15 April, 2013:
WHI investigators keep hammering the issue of hormone therapy (HT) and related increased risk of breast cancer. Their 'money' is actually on what they call the estrogen + progestin (E+P) users, since they cannot claim a real risk in the estrogen-alone users. So now they bring new data from the WHI observational study . Here is the Abstract:
In the WHI randomized trial, estrogen plus progestin increased both breast cancer incidence and mortality. In contrast, most observational studies associate estrogen plus progestin with favorable prognosis for breast cancers. To address differences, a cohort of WHI observational study participants with characteristics similar to the WHI clinical trial was studied. We identified 41,449 postmenopausal women with no prior hysterectomy and mammogram-negative within 2 years who were either not hormone users (n = 25,328) or estrogen and progestin users (n = 16,121). After a mean of 11.3 (SD = 3.1) years, with 2236 breast cancers, incidence was higher in estrogen plus progestin users than in non-users (0.60% vs. 0.42%, annualized rate, respectively; hazard ratio (HR) 1.55, 95% confidence interval (CI) 1.41–1.70, p < 0.001). Women initiating hormone therapy closer to menopause had higher breast cancer risk with linear diminishing influence as time from menopause increased (p < 0.001). Survival after breast cancer, measured from diagnosis, was similar in combined hormone therapy users and non-users (HR 1.03, 95% CI 0.79–1.35). On a population basis, there were somewhat more deaths from breast cancer, measured from cohort entry (HR 1.32, 95% CI 0.90–1.93, p = 0.15), and more all-cause deaths after breast cancer (HR 1.65, 95% CI 1.29–2.12, p < 0.001) in estrogen plus progestin users than in non-users.
Thus the investigators concluded that, consistent with WHI randomized trial findings, estrogen plus progestin use is associated with increased breast cancer incidence. Because prognosis after diagnosis on combined hormone therapy is similar to that of non-users, increased breast cancer mortality can be expected.
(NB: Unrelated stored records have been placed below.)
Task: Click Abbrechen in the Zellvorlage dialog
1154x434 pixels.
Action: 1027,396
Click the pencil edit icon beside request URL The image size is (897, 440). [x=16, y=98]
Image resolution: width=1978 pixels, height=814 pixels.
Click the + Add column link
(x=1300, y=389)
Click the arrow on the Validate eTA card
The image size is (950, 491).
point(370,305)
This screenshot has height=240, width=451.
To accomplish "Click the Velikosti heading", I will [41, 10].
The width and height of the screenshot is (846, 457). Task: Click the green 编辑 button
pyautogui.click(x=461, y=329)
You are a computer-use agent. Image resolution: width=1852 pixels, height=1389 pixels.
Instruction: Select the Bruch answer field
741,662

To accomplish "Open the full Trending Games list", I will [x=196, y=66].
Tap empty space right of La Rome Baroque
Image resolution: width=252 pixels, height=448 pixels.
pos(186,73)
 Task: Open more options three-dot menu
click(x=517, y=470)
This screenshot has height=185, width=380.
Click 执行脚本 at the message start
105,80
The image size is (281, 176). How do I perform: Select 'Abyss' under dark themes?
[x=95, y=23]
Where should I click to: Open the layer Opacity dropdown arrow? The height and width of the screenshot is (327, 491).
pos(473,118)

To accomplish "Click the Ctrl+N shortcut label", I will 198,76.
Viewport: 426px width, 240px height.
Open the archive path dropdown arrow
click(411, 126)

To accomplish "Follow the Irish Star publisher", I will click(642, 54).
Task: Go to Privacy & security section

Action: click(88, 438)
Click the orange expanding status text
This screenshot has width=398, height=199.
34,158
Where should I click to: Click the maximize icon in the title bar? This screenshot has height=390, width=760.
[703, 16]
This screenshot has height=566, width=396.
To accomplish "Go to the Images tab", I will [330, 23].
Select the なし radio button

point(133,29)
These data look convincing at first glance; however, there are so many methodological and statistical issues embedded in the small details that raise serious questions on possible potential biases and the reliability of the results and conclusions. A group of IMS members are now writing a response to that article, to be sent as a Letter to the Editor, but here are some relevant points to be considered.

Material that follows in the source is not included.